Planting native species is a surefire route to a stable, low-maintenance, carefree garden. Here are our best ideas for going native in the garden.
As you plan your landscape or garden, follow nature's lead!
- Before you begin to play with garden design, take a long look at the hand that nature has dealt you. Let nature hardscape your garden. Are the landforms soft or jagged? Bright or subtle? Is the topography flat or varied? Take notes, then take the hint.
- On a related note, your goal in building walls or walkways is to re-create natural elements on a smaller scale, using natural stone in natural patterns (unless there is no stone, for then it will look out of place).
- Take note of native plant groupings.
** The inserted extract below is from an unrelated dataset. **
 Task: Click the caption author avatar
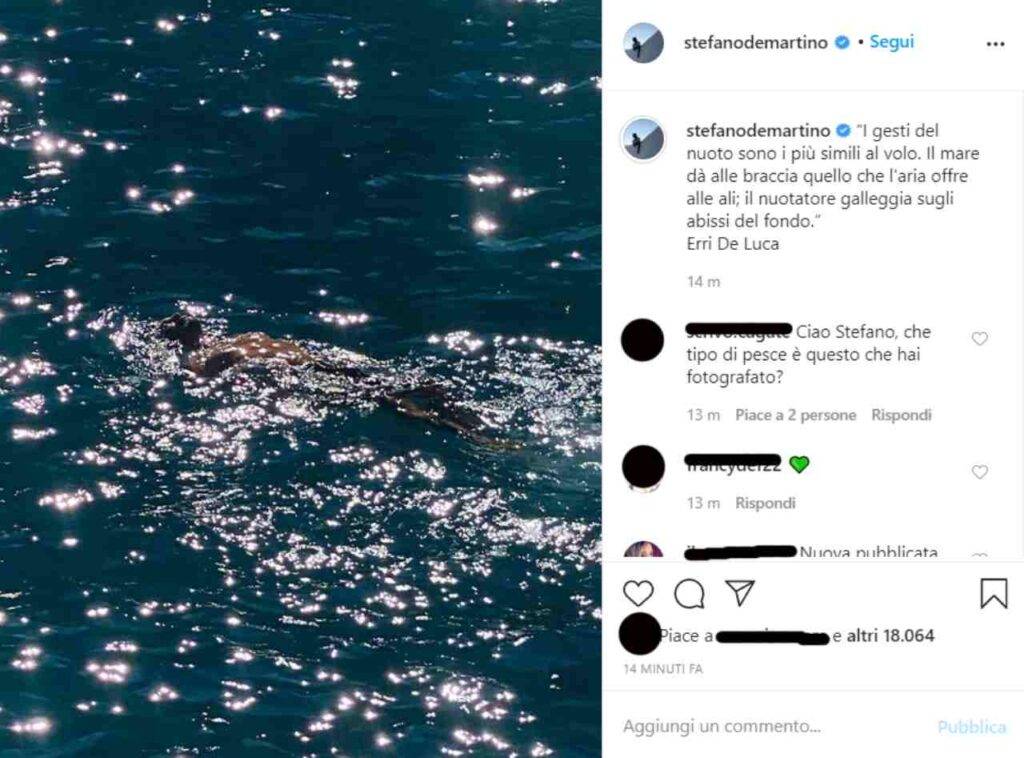click(643, 139)
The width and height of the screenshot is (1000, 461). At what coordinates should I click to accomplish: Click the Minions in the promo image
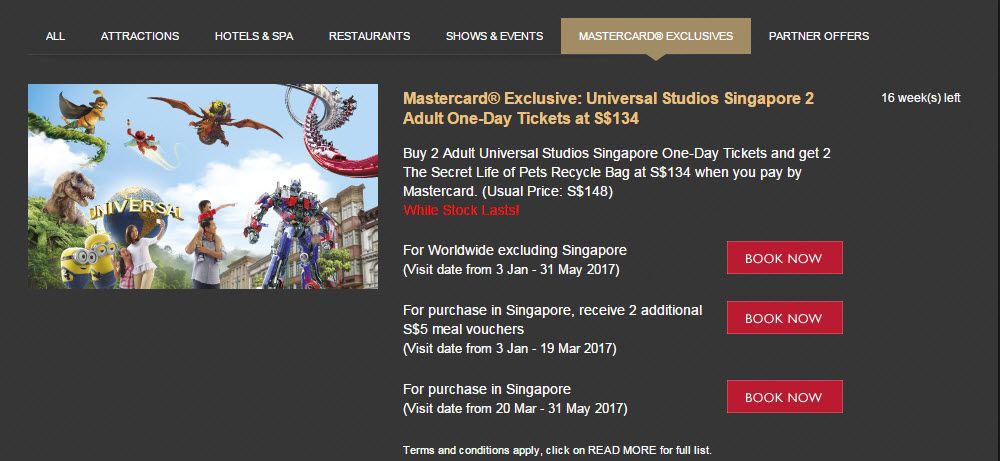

Local plant masses provide an important example of what will succeed and look wonderful. Grow what already grows, or a variant of it.
- Match the soil and the plantings. If your soil is acidic and your chosen plants need alkaline soil, you're in for a struggle. See our pH preferences chart.
- Buy propagated wild plants from a reputable nursery. Seeing the collection of plants from the wild as a sort of shoplifting, "ecologically correct" nurseries have spring up in every region of the country.
- Blur the garden's edges. Unlike conventional gardeners, who may end plantings with an edge or a nice, tidy line, consider blurring the edges by gradually reducing the plant's density toward the perimeter of the garden. Perhaps float a few islands of plants toward or into the wilder landscape, if possible, to lead the eye outward.
- Don't fertilize when you plant. Most native communities thrive in areas of low soil fertility. Giving native plants a big meal of nitrogen when you set them out usually is of tremendous benefit to surrounding weeds. Take it slow and easy at first.
- Weed and mulch frequently, and wait until the plants are established before you decide to give them supplements. Root growth should come first, so don't be disturbed if plants seem to be making a slow start.
When man demands of nature a change so great and so unnatural, she rebels and refuses to submit.